I use SQLAlchemy Engine to create some functions and triggers, but I did not want to mix Python and SQL, so I have created a separate file for my SQL statements, I read the content

Solution 1:

I believe you may have mixed the BEGIN SQL command (a Postgresql extension) and a PL/pgSQL block. The SQL command DO executes an anonymous code block, as if it were an anonymous function with no parameters and returning void. In other words in

DO $$
BEGIN
    ...
END;
$$;

the BEGIN / END; pair denotes the code block, not a transaction. It is worth noting that starting from Postgresql version 11 it is possible to manage transactions in a DO block, given that it is not executed in a transaction block, but the commands for that are COMMIT and ROLLBACK, not the keyword END.

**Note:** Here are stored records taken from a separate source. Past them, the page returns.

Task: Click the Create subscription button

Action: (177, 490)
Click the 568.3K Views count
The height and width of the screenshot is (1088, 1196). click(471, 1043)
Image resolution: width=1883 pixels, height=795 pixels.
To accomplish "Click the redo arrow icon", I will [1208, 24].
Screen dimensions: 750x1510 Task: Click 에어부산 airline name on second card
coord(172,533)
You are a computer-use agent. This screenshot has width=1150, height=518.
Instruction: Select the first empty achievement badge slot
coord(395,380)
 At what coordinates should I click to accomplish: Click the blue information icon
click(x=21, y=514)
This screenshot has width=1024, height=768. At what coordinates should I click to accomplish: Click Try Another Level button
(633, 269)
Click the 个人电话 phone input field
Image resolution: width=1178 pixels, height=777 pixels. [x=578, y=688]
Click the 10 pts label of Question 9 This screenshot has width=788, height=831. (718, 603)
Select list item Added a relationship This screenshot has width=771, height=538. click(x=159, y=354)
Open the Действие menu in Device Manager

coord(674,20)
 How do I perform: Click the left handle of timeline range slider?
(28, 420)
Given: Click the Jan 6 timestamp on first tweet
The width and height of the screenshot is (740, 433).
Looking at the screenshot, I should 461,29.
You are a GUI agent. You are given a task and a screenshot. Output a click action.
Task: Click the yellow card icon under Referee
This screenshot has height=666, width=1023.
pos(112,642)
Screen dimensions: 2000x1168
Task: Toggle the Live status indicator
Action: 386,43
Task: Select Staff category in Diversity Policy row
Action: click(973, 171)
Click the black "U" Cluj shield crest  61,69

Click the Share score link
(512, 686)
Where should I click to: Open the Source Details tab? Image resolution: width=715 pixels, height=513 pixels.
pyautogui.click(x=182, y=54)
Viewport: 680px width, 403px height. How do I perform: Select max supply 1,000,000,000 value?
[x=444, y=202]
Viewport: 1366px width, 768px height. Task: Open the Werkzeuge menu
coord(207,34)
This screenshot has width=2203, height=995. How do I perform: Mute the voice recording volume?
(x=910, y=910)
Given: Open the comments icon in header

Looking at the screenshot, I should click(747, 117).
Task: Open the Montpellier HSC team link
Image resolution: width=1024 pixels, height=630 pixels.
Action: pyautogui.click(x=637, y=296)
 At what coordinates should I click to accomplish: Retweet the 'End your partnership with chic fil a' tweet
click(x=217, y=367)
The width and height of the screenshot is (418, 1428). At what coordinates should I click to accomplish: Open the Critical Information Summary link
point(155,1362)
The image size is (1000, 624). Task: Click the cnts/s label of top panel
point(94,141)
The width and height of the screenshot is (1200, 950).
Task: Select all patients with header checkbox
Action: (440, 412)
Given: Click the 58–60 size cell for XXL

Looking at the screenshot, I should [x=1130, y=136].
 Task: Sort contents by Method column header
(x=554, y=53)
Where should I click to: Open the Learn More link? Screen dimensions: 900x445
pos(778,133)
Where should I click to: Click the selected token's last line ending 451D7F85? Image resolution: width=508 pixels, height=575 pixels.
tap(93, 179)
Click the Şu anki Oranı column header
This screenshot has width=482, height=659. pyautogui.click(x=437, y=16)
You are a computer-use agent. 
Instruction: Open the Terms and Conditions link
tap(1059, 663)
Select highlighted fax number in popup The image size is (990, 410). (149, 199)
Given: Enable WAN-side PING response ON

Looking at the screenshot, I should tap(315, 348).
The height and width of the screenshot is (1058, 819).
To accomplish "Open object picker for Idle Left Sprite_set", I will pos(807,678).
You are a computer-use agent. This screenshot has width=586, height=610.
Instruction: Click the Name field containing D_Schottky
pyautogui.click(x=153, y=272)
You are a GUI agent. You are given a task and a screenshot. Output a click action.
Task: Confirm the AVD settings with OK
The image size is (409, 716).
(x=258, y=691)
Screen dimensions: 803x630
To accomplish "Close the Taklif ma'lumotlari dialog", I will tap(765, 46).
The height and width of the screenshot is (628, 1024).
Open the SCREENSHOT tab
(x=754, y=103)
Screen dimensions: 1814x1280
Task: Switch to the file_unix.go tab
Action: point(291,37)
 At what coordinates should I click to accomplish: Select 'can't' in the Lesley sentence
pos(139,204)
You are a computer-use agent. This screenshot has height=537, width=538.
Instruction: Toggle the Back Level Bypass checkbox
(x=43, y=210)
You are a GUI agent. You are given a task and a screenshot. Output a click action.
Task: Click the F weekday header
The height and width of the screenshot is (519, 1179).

The problem then is that your changes are not committed, though your commands clearly are executed – as proven by the error, if not running with suitable privileges. This issue is caused by how SQLAlchemy autocommit feature works. In short, it inspects your statement / command and tries to determine if it is a data changing operation, or a DDL statement. This works for the basic operations such as INSERT, DELETE, UPDATE, and the like, but is not perfect. In fact it is impossible for it to always correctly determine if a statement changes data; for example SELECT my_mutating_procedure() is such a statement. So it needs some help, if doing more complex operations. One way is to instruct the autocommit machinery that it should commit by wrapping the SQL string in a text() construct and using execution_options():

engine.execute(text("SELECT my_mutating_procedure()").
               execution_options(autocommit=True))

It is also possible to explicitly instruct SQLAlchemy that the command is a literal DDL statement using the DDL construct:

from sqlalchemy.schema import DDL

def execute_sql_file(engine, path):
    try:
        with open(path) as file:
            stmt = file.read()

        # Not strictly DDL, but a series of DO commands that execute DDL
        ddl_stmt = DDL(stmt)
        engine.execute(ddl_stmt)

    except ProgrammingError:
        raise MyCustomError

    except FileNotFoundError:
        raise MyCustomError

As to why it works with pgAdmin, it probably by default commits, if no error was raised.